Friday, December 15, 2017

Annie Haslam - Carpet of the Sun





É sublime.

Ouçam, se assim o entenderem.

Feliz Natal.



António Pena Gil

Há um “Cheirinho” No “Ar” A Natal!



Faz frio. Paira no ar um cheirinho diferente e especial à aproximação do Natal.

As pessoas sorriem. Sim! Como nunca o fizeram na sua vida. Vivem com sentimentos e altruísmo com gente quaisquer que elas sejam. Mesmo as desconhecidas. Retribuem-se gestos. Retribuem-se afetos. Retribuem-se atitudes simpáticas e majestosas.

Exibem estar “carregadas” de sacos. Que não pesam porque é Natal. Tudo fazem para não pesarem.

No Universo delas sentem-se incomuns porque a data comemorativa terna e linda é incomum.

Abraçam os familiares com ternura sentida. Solidários com os outros que mais necessitam delas.

Apagam-se hostilidades. Faz-se tudo por esquecer o que vai de mal nelas. Fazem tudo por esquecer. Vive-se uma Efeméride do amor a quem não o tem. Por deslumbre e amizade que tudo suscita de beleza. Encanto. Ternura.

Sentem a quadra Natalícia com delícia. Com enternecimento. Com a pureza visível neles e nelas. Que marcam em si com alegria e felicidade.



Olham o Céu com deslumbre. As estrelas cintilam Lá no Alto com magia venerada e com um segredo que não revelam a ninguém. Pedido. Segredado. Só as estrelas o sentem em si.

Lindas que “moram”com encanto neles e nelas.



E, são tão maravilhosas como confidentes. Com majestade do seu estar doce. Que segreda compreensão. Agradecimento. Como sussurram o existir.

A Noite de Consoada do Natal é vivida por todos. Mesmo, aqueles que nada têm.

Repartem. Partilham. Dão. Recebem. Tudo num dia em que deviam ser todos ao longo do ano que algumas esquecem.

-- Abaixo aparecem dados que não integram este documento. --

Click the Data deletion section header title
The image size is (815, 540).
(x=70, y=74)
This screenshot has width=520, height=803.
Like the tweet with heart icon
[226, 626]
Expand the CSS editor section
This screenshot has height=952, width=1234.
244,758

É comovente e sensibilizador a atenção deles e delas.

Há sempre nesta altura um tempo de paz.

Harmonia. Deleite. Tudo afaga tudo e todos

Há um “cheirinho” no “ar” a Natal!



António Pena Gil



Um Santo Natal, sim, amigos de sonho?

Thursday, December 14, 2017


Mais Uma “Noite Branca”!



São três horas e quarenta e três minutos da manhã. Vejo com agradável sensação as achas a arderem na lareira. Aconchego-me a elas num afago sincero.

Traz e comporta um “abraço” gostoso. Ampara. Suscita conforto.

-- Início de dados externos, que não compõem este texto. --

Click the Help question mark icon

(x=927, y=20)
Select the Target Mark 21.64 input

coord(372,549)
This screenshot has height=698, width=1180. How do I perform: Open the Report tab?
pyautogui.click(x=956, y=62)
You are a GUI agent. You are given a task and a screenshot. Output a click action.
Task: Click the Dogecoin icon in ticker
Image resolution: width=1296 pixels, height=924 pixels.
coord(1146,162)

Todos estão já entregues ao sono.

Hoje, fui visitar o meu extraordinário médico. Explicou-me minuciosamente o que era um “Derrame Pleural” de que sofria. Foi uma conversa interessante. Majestosa. Perfeita.

As “anestesias” podem viver em mim muito tempo. Até largarem o meu ser atento e perspicaz que desconheço.

Fez-me o desenho da membrana e dos pulmões. Referiu que a pleura movimenta-se com os pulmões na respiração.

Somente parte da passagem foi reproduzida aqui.